>> Start Task data

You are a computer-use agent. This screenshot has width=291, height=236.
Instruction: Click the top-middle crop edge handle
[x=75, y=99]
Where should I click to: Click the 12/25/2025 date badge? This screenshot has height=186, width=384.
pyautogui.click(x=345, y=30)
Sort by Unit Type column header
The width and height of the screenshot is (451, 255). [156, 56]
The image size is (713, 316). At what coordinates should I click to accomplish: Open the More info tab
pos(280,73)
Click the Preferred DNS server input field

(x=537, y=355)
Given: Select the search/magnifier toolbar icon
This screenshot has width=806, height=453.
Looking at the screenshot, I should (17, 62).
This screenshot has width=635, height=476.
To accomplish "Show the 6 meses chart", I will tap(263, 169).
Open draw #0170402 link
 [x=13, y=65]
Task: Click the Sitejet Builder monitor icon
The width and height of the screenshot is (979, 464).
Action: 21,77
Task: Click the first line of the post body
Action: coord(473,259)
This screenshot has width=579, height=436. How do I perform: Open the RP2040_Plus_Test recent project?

>> End Task data

→ Exercise details: Copy every line of the data above without changing a single character.

→ Correct output:
You are a computer-use agent. This screenshot has width=291, height=236.
Instruction: Click the top-middle crop edge handle
[x=75, y=99]
Where should I click to: Click the 12/25/2025 date badge? This screenshot has height=186, width=384.
pyautogui.click(x=345, y=30)
Sort by Unit Type column header
The width and height of the screenshot is (451, 255). [156, 56]
The image size is (713, 316). At what coordinates should I click to accomplish: Open the More info tab
pos(280,73)
Click the Preferred DNS server input field

(x=537, y=355)
Given: Select the search/magnifier toolbar icon
This screenshot has width=806, height=453.
Looking at the screenshot, I should (17, 62).
This screenshot has width=635, height=476.
To accomplish "Show the 6 meses chart", I will tap(263, 169).
Open draw #0170402 link
 [x=13, y=65]
Task: Click the Sitejet Builder monitor icon
The width and height of the screenshot is (979, 464).
Action: 21,77
Task: Click the first line of the post body
Action: coord(473,259)
This screenshot has width=579, height=436. How do I perform: Open the RP2040_Plus_Test recent project?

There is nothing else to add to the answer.